(EXCERPT)
Someone must have told the Phoenix Suns it was time for a change.
Arguably, no organization has had a more productive offseason after a flurry of moves that will make or break this club's chances for the foreseeable future.
Each of the moves was relatively affordable, but they'll combine to decide the direction the Suns take over the next few years. If Dragic can repeat the performance he displayed as a temporary starter for the Houston Rockets last year, he'll make for a wise investment.
If Beasley can deliver on his unmistakable promise, he'll make for a lucky gamble.
Whatever Suns fans think of their team's maneuvering, they should at least take some solace in the fact that no one is getting complacent. There's work still to be done, but a number of teams have far more topping their to-do lists.
Here are five clubs who aren't even close to wrapping up what should be busy summers.
The Atlanta Hawks have come a long way from the quagmire that had them stuck in postseason mediocrity for the last four years.
Yes, the overachieving club made it to the Conference Semifinals in three of those four, but it looked nowhere close to making it one step further. With Joe Johnson's exorbitant four-year contract now the Brooklyn Nets' problem, new general manager Danny Ferry has some breathing room and a fighting chance of making this roster better.

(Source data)
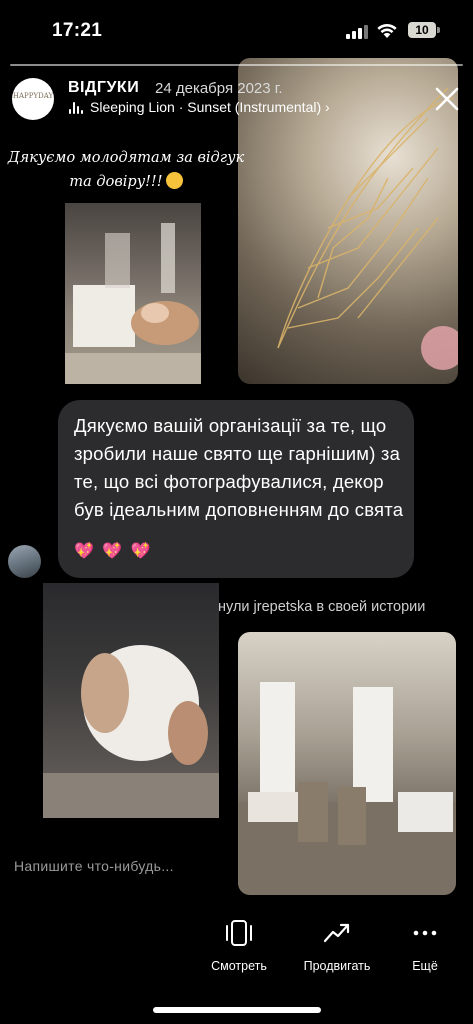 The height and width of the screenshot is (1024, 473). I want to click on post-date: 24 декабря 2023 г., so click(219, 88).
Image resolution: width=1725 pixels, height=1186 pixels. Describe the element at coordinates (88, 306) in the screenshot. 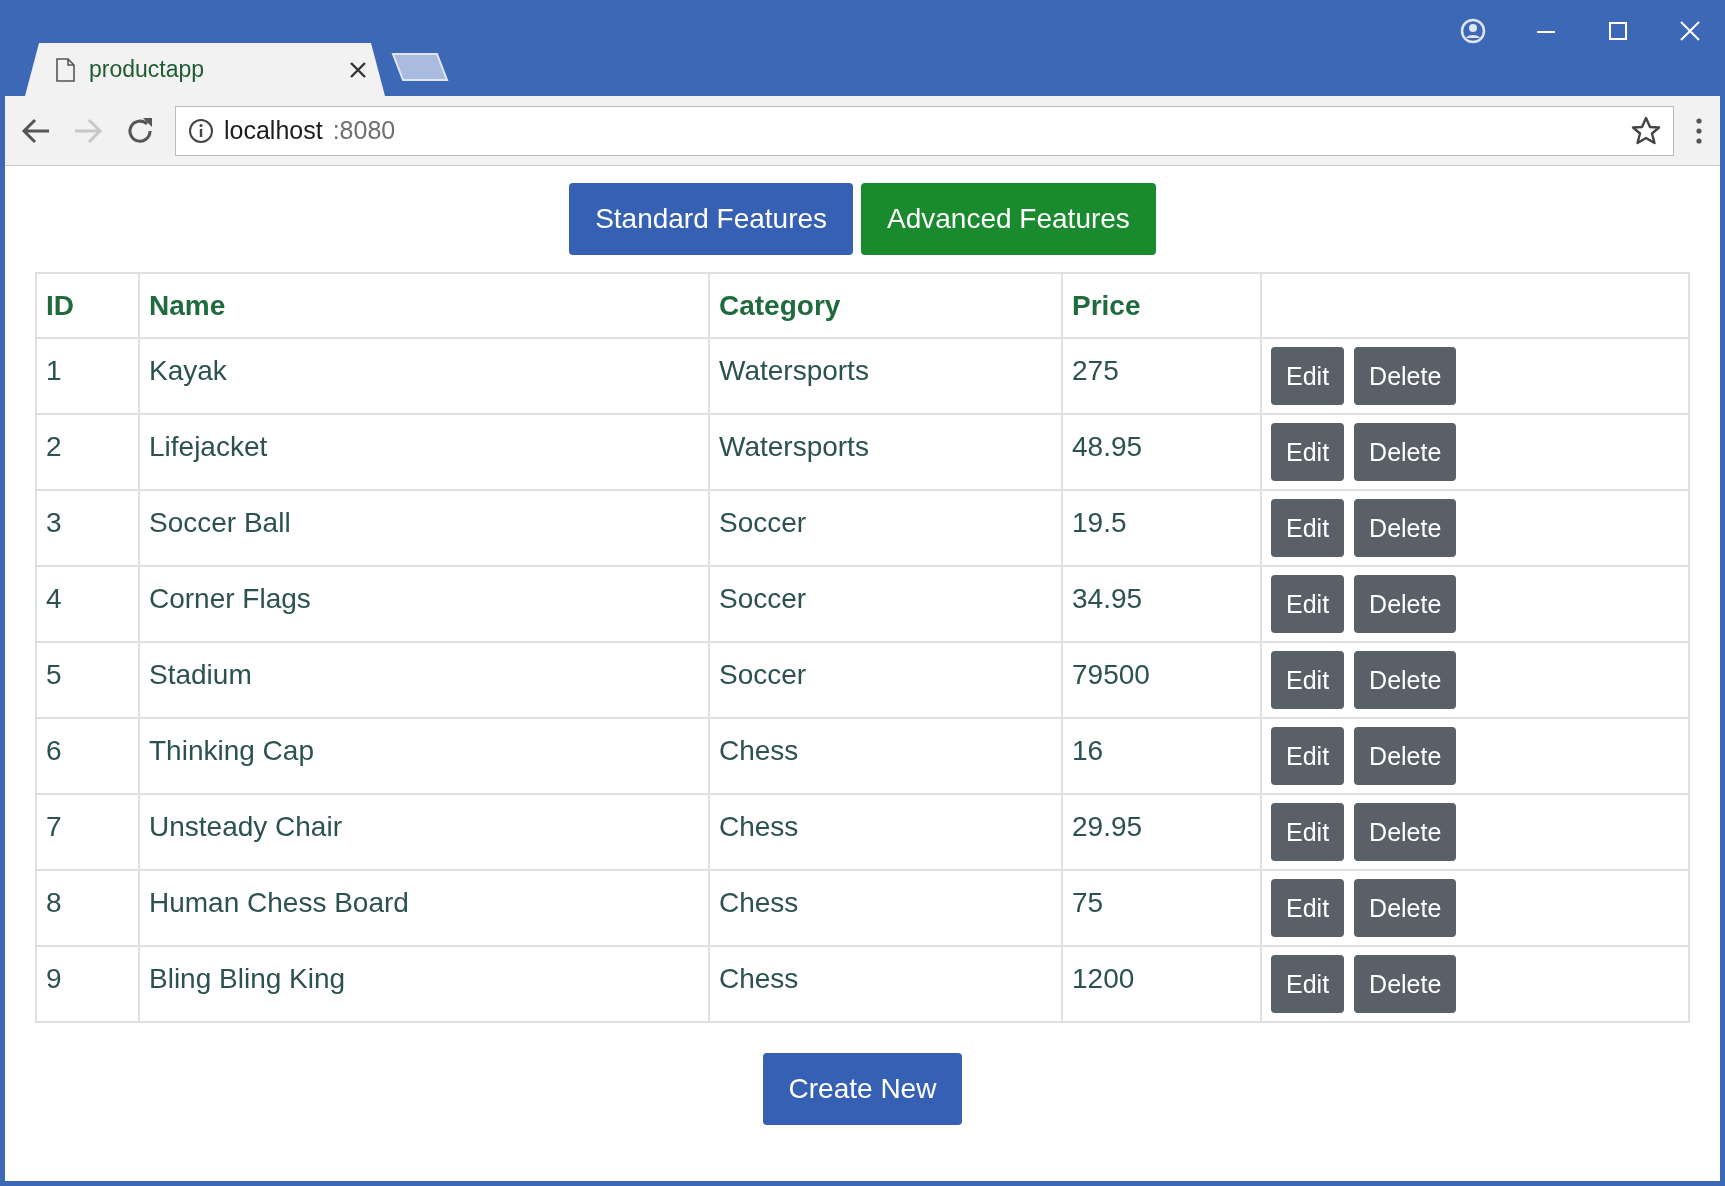

I see `column-header: ID` at that location.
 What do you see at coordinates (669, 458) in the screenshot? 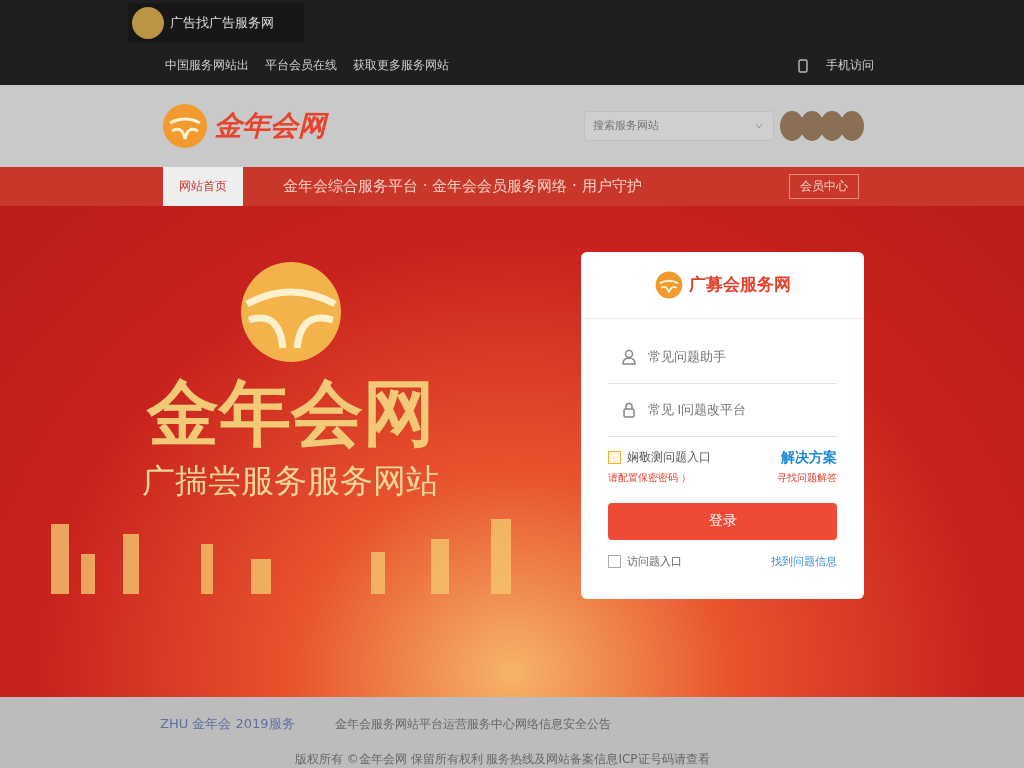
I see `option-label: 娴敬测问题入口` at bounding box center [669, 458].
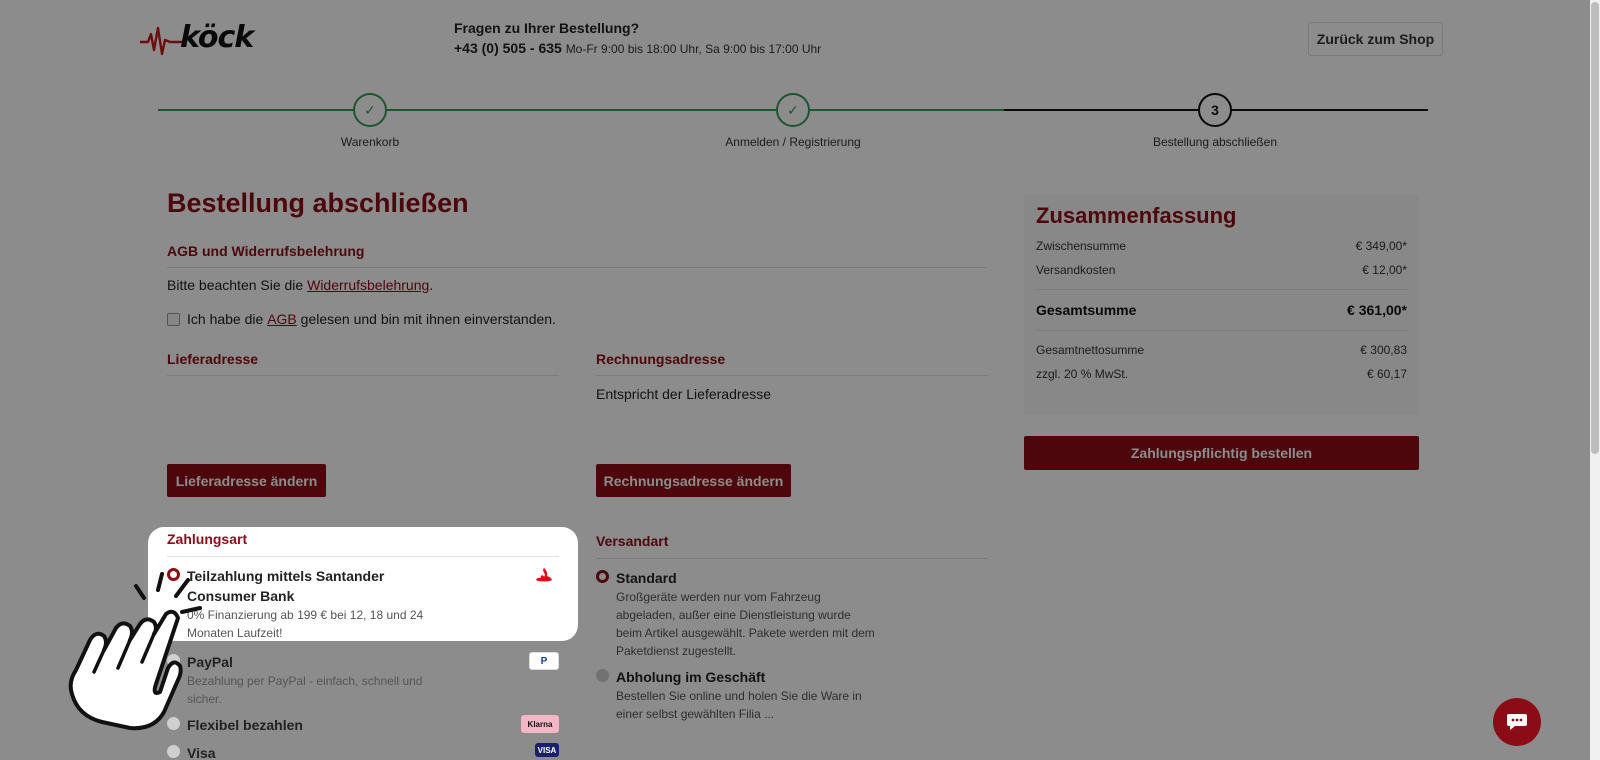 This screenshot has height=760, width=1600. What do you see at coordinates (1215, 142) in the screenshot?
I see `step-label: Bestellung abschließen` at bounding box center [1215, 142].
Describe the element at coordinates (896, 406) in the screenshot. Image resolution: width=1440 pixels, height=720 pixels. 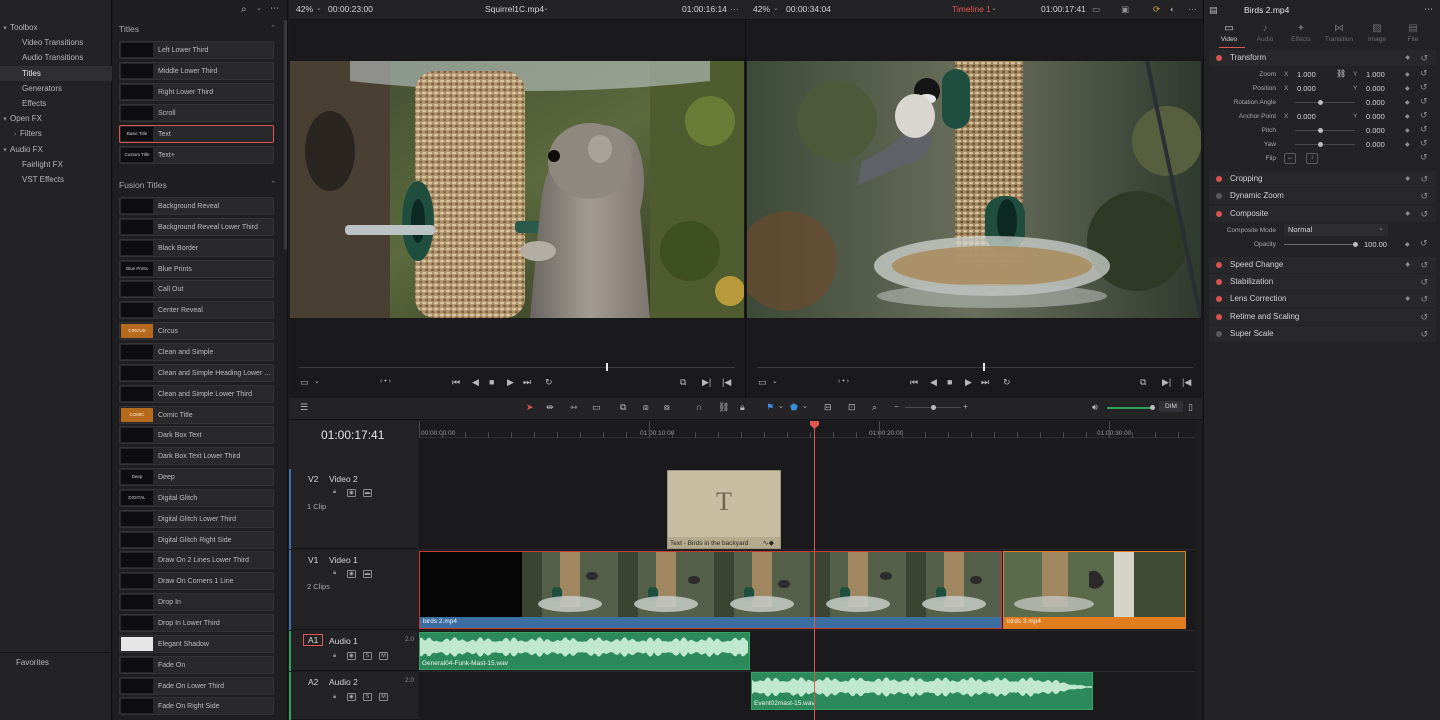
I see `zoom-out-icon: −` at that location.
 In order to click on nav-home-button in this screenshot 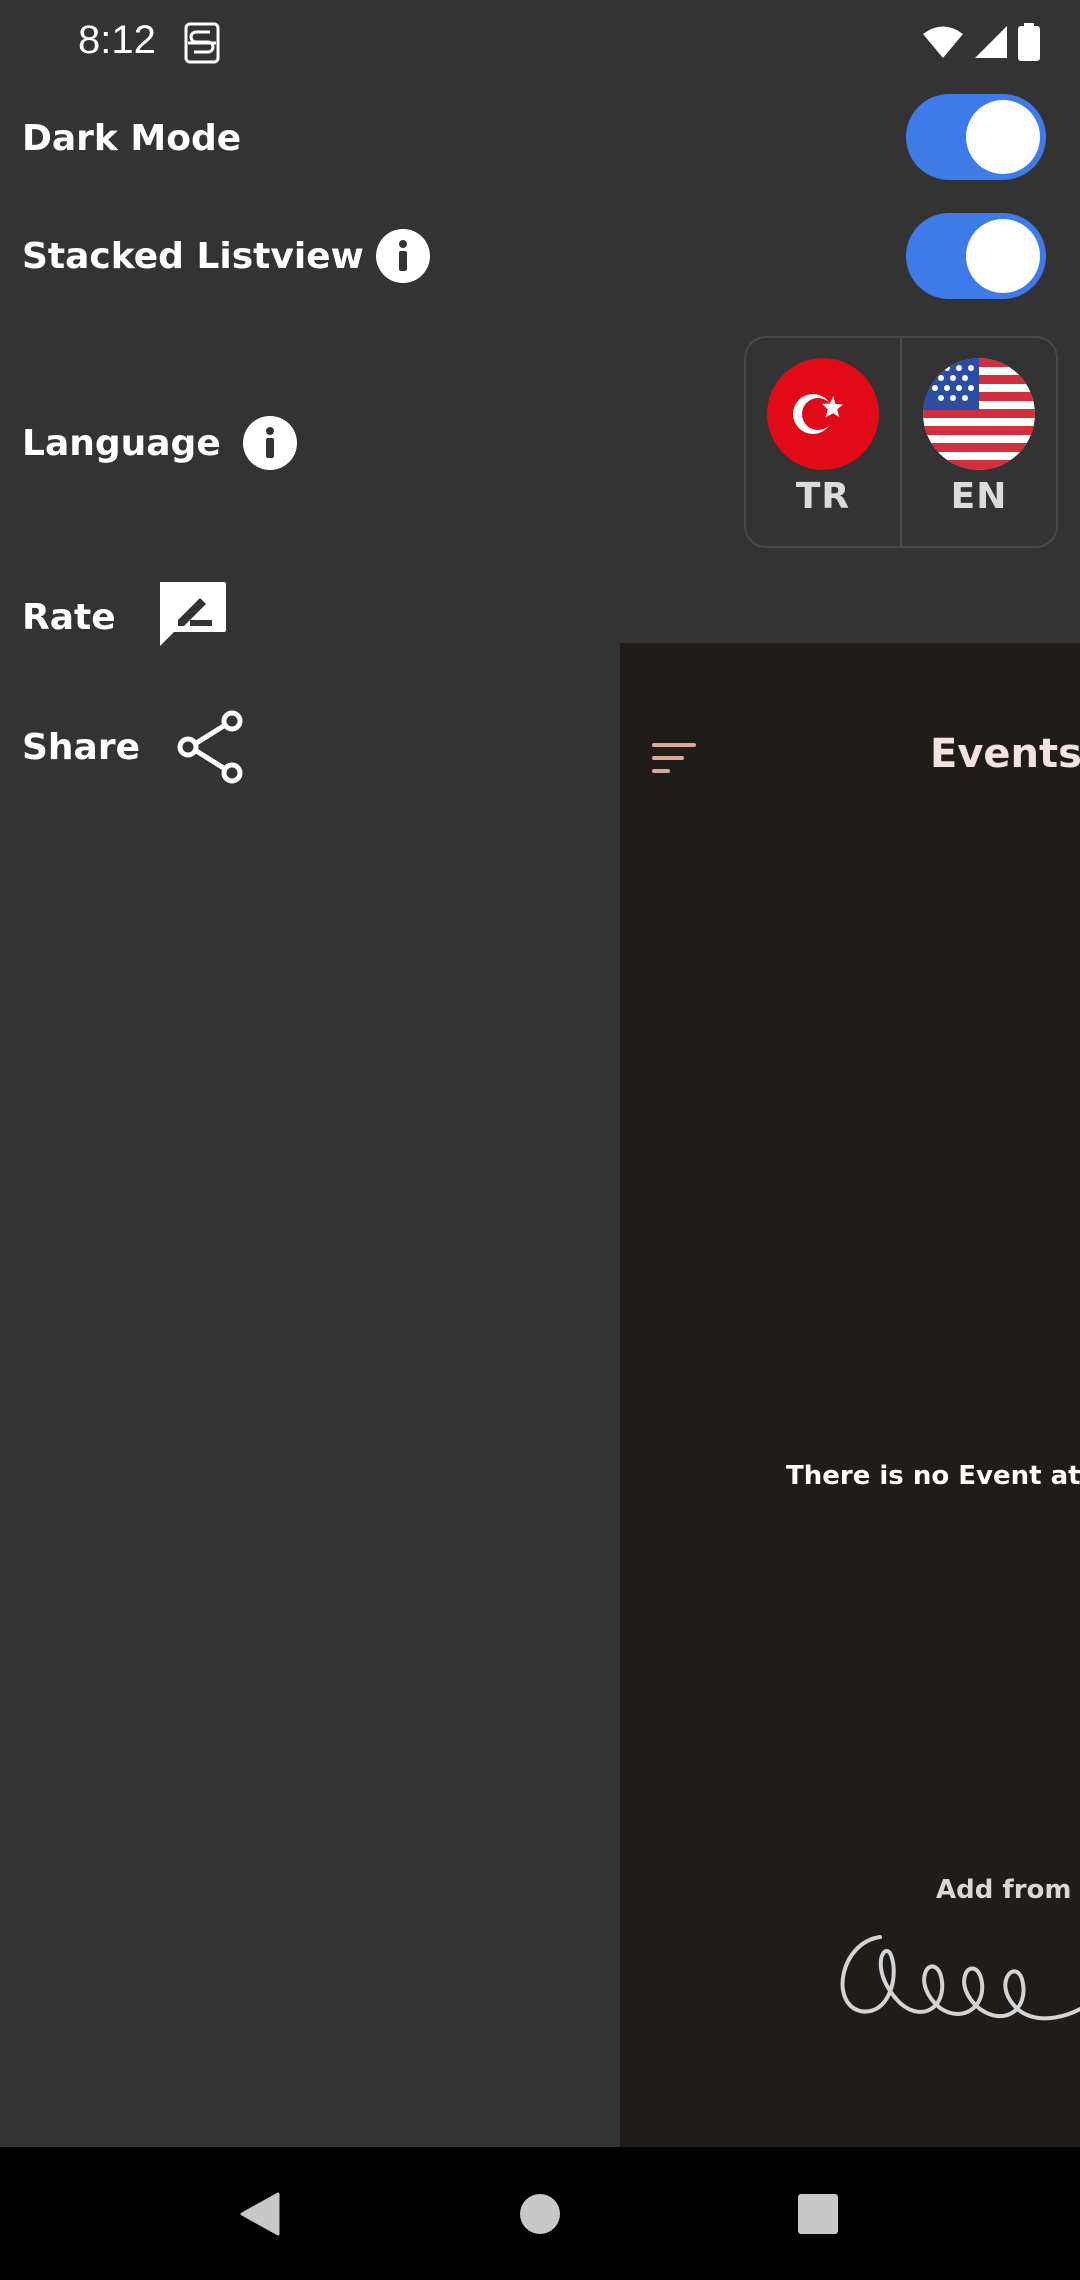, I will do `click(540, 2214)`.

(INSTRUCTION 1) Revise the offseason piece from "Here are five" down to "this roster better.", and swap "general manager" for "GM".
(INSTRUCTION 2) Lay out the Source data rows, from the first one down to the one containing "center [1215, 142].", as a Markdown table with the columns No. and Text. Each line gets its own numbered row, blank lines are skipped, and the pictures are omitted.

(SOLUTION 1)
Here are five clubs who aren't even close to wrapping up what should be busy summers.
The Atlanta Hawks have come a long way from the quagmire that had them stuck in postseason mediocrity for the last four years.
Yes, the overachieving club made it to the Conference Semifinals in three of those four, but it looked nowhere close to making it one step further. With Joe Johnson's exorbitant four-year contract now the Brooklyn Nets' problem, new GM Danny Ferry has some breathing room and a fighting chance of making this roster better.

(SOLUTION 2)
| No. | Text |
|---|---|
| 1 |  The height and width of the screenshot is (1024, 473). I want to click on post-date: 24 декабря 2023 г., so click(219, 88). |
| 2 | Image resolution: width=1725 pixels, height=1186 pixels. Describe the element at coordinates (88, 306) in the screenshot.  |
| 3 | I see `column-header: ID` at that location. |
| 4 |  What do you see at coordinates (669, 458) in the screenshot?  |
| 5 | I see `option-label: 娴敬测问题入口` at bounding box center [669, 458]. |
| 6 |  This screenshot has height=760, width=1600. What do you see at coordinates (1215, 142) in the screenshot? |
| 7 | I see `step-label: Bestellung abschließen` at bounding box center [1215, 142]. |